Given text:

-----

AD/HD Office Updates: Home and Away

ADD/ADHD Meds Feedback: Thanks for your great responses!
September 4, 2008
SPECT Brain: NPH-Normal Pressure Hydrocephalus
September 28, 2008

The operant word for this fall: Busy
It's been intense gang – home and away… this small picture gives you a little of the feel for the current activity level:  Airports
much of the travel is teaching/discussing aspects of the AD/ADHD experience – viewed by other ADD treatment docs, – and by some very interesting brain injury folk I'll tell you about in the next post:

Take note:
Changed the intro audio on the main page, only 1.5 min, and added

An AD/HD Problems with Medications Audio Outline: 17.25 min audio discussing in more detail the 10 Biggest Problems with ADD/ADHD Medications, – it goes with the 1200 word article available when you sign up for updates on the ADD book [also over there on the upper right of the post] – then, quite happily, notified the folks in my book database of the audio upgrade – another techno-hurdle.

First, an Apology –
In the last several weeks I've been in Greenville, SC, Tampa, FL, Bristol, TN, Jackson and Battle Creek, MI and some spots around VA, speaking with many [more than 200] of my medical colleagues about their experiences regularly treating AD/HD, thus the apology – I have been off my writing schedule here.

The AD/HD Philosophic Reception
The discussion about aspects of my new book has been, quite interestingly, uniformly positive. The theme in my medical presentations is simple, and often addressed here at CorePsychBlog –

  • we often do not use precise parameters with our AD/HD treatment targets, – current diagnostic criteria are imprecise, superficial, amorphous and "move about" too much- does that cover it? If we don't see it how can we hit it?
  • we don't appreciate the specific trajectories of the drugs we use, and thereby often miss the mark just because we don't adjust our sights correctly, but, rather, too often blast away. Are we shooting howitzers at wrens?
  • we do regularly see drug interactions that are relevant, and come up frequently with generically available cheaper meds like Prozac and Paxil, secondary to the inappropriate pressures of managed care – said another way: those two cheap drugs are making the whole treatment scene much more difficult with stimulants – for the patients and the docs. Plumbing issues abound.
  • the public and many professionals do not accept that AD/HD is a contextual diagnosis that appears in certain realities, and not in others – it's not like a bacterial infection – so the diagnosis is often completely missed… It's there, but the radar is not tuned to see that incoming.

-----

Information shown:
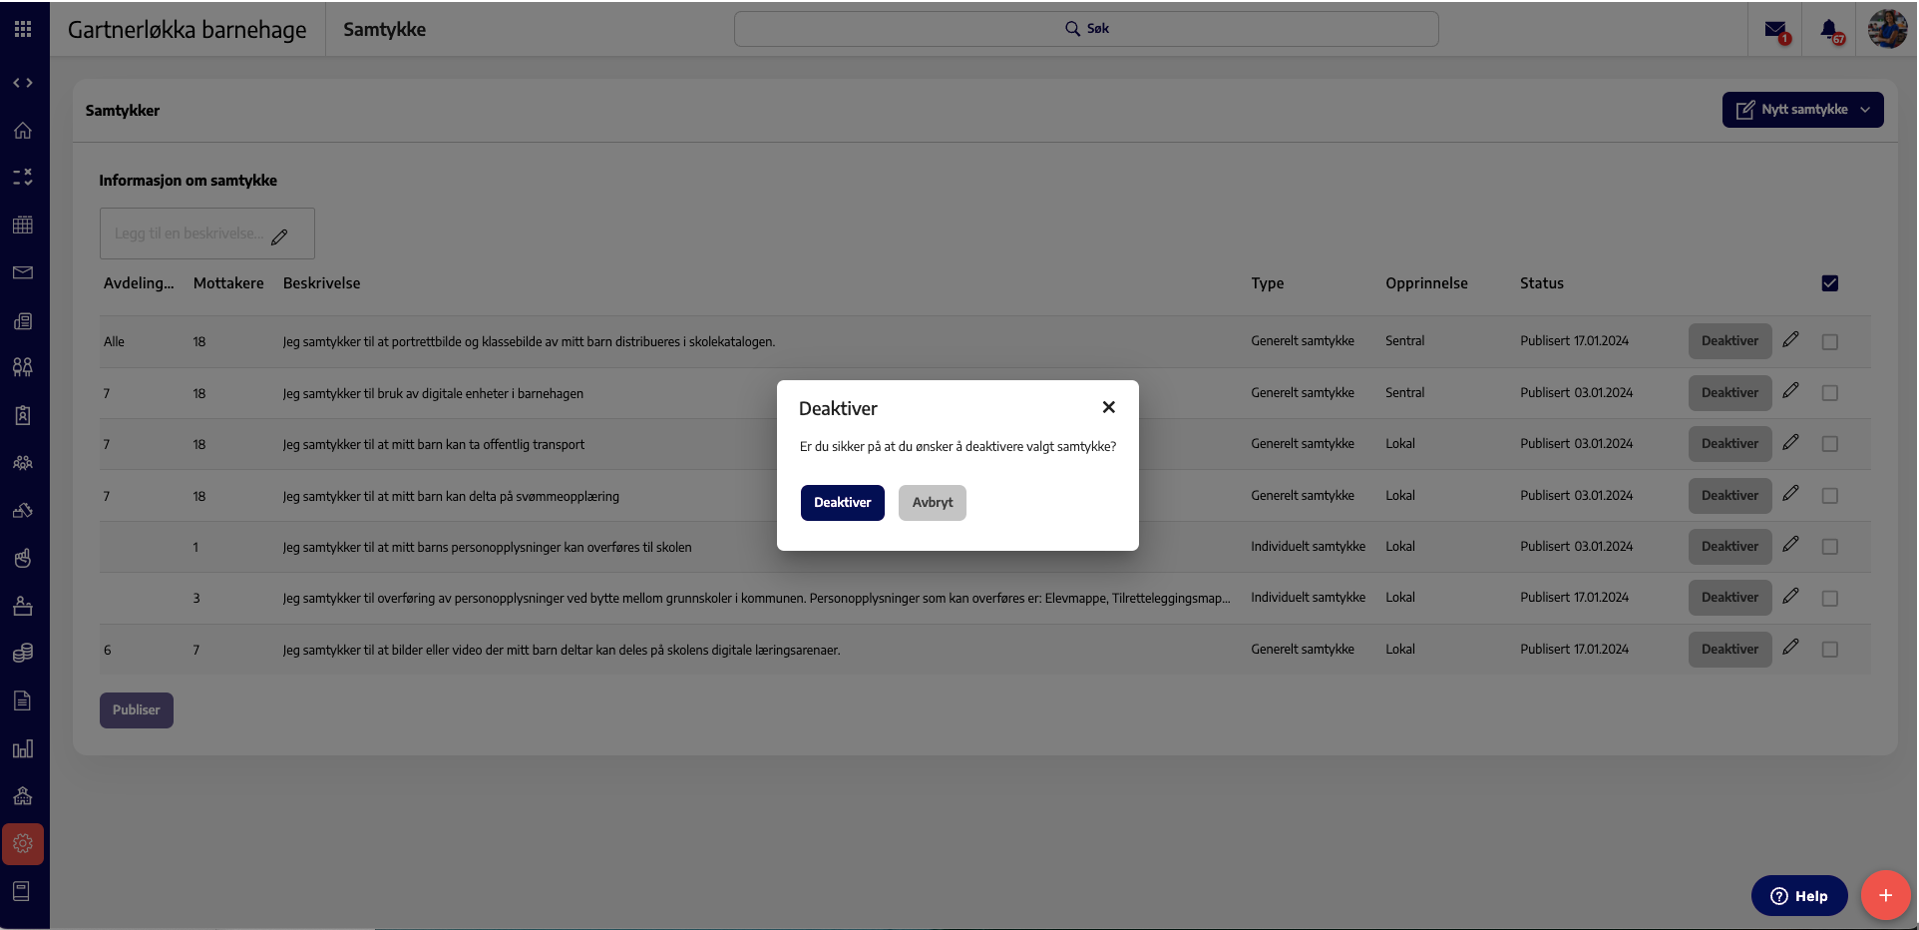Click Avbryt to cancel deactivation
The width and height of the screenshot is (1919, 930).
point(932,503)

-----

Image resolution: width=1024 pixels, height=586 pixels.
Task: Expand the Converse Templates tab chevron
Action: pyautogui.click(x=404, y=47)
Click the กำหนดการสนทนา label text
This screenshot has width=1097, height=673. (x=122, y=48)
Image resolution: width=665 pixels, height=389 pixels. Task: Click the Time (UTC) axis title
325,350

-----

Task 1:
Answer these questions about the blog post:
(a) How long is the changed intro audio on the main page?
(b) With how many medical colleagues did the writer speak in the last several weeks?
(c) Which two generically available cheaper meds are named?
Task 2: Reproduce the part of the blog post between "First, an Apology" and "can we hit it?", inclusive, word for word.

Exercise output 1:
(a) Only 1.5 minutes.
(b) More than 200.
(c) Prozac and Paxil.

Exercise output 2:
First, an Apology –
In the last several weeks I've been in Greenville, SC, Tampa, FL, Bristol, TN, Jackson and Battle Creek, MI and some spots around VA, speaking with many [more than 200] of my medical colleagues about their experiences regularly treating AD/HD, thus the apology – I have been off my writing schedule here.

The AD/HD Philosophic Reception
The discussion about aspects of my new book has been, quite interestingly, uniformly positive. The theme in my medical presentations is simple, and often addressed here at CorePsychBlog –

  • we often do not use precise parameters with our AD/HD treatment targets, – current diagnostic criteria are imprecise, superficial, amorphous and "move about" too much- does that cover it? If we don't see it how can we hit it?